The SPIEL/FILM Letters #3
In der Serie SPIEL/FILM werfen Kollege Ciprian David (negativ-film.de) und ich einen gemeinsamen Blick auf zwei Medien und ihre Verwandtschaft. In unserem Briefwechsel werden wir uns dieser speziellen Beziehung zwischen visuellem Erzählen und interaktivem Zeigen widmen.
Lieber Rainer,
heute hab ich in einer kleinen Mail die Vermutung geäußert, du magst mich mit The Stanley Parable irgendwie entschädigen. Nun lese ich es in deinem Brief! Aber wofür? Das hier interessiert uns beide gleichermaßen und ich wüsste nicht, was ich Dir im Gegenzug schenken könnte.
Wir haben jetzt den Anfang unserer Reihe gut hinter uns gebracht und ich bin leicht überwältigt von der Bandbreite an Themen, die wir angesprochen haben. Im Mittelpunkt steht gerade das Erzählen, in verschiedenen Variationen. Ich werde nicht deine thematische Reihenfolge bedienen, sondern der eigenen Assoziationskette nachgehen. Darum fange ich bei deiner Aussage an, dass das Erzählen in Games anders sei als im Film, wegen der vielen Mechanismen, die einem Erzähler im Spiel zur Verfügung stehen.
Erzählung als medienimmanentes Konstrukt: Bewegung vs.
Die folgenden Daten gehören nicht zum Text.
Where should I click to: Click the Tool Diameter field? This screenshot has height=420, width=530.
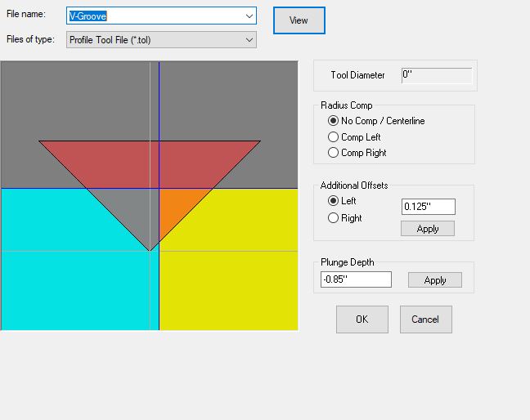(x=437, y=75)
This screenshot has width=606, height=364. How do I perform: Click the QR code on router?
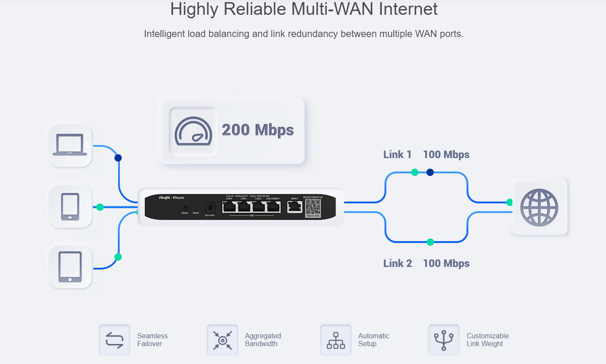click(313, 207)
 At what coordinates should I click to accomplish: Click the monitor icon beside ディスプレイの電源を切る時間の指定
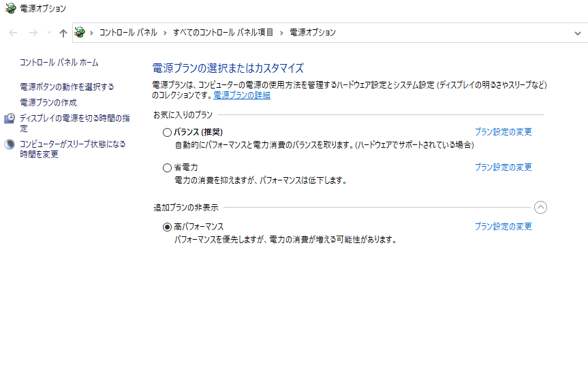[x=10, y=119]
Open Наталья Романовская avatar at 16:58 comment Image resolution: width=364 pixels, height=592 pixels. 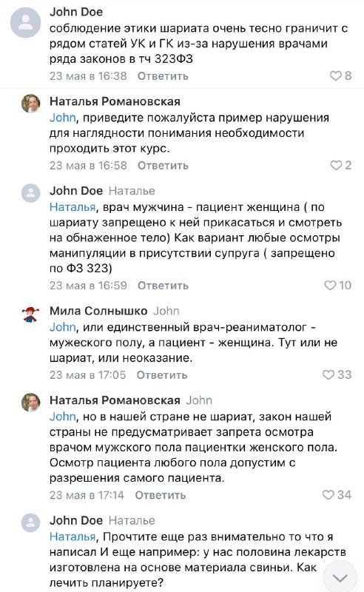pos(30,104)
Interaktion
Wie findest Du es, wenn ich es grob, um einige Grenzen zu ziehen, aus der Perspektive des Nutzers so formuliere: Erzählen hat ebensowenig mit Film wie mit Spiel zu tun und ist stattdessen eine gesellschaftlich omnipräsente Praxis? Medienspezifische Aspekte, die dem Erzählen am nächsten kommen, sind für mich im Film die Bewegung (in einem raumzeitlichen Rahmen) und im Spiel die Interaktion (als Reagieren auf raumzeitlich dynamische Reize). Alles andere ist gemeinsames Gut, dass sich Spiele und Filme mit Literatur, Musik, Fotografie, Malerei oder Theater teilen. Erzählen aber ist immer notwendig, denn der Mensch tendiert dazu, die Umgebung um sich herum als eine Narration wahrzunehmen, um sie sich zu erklären.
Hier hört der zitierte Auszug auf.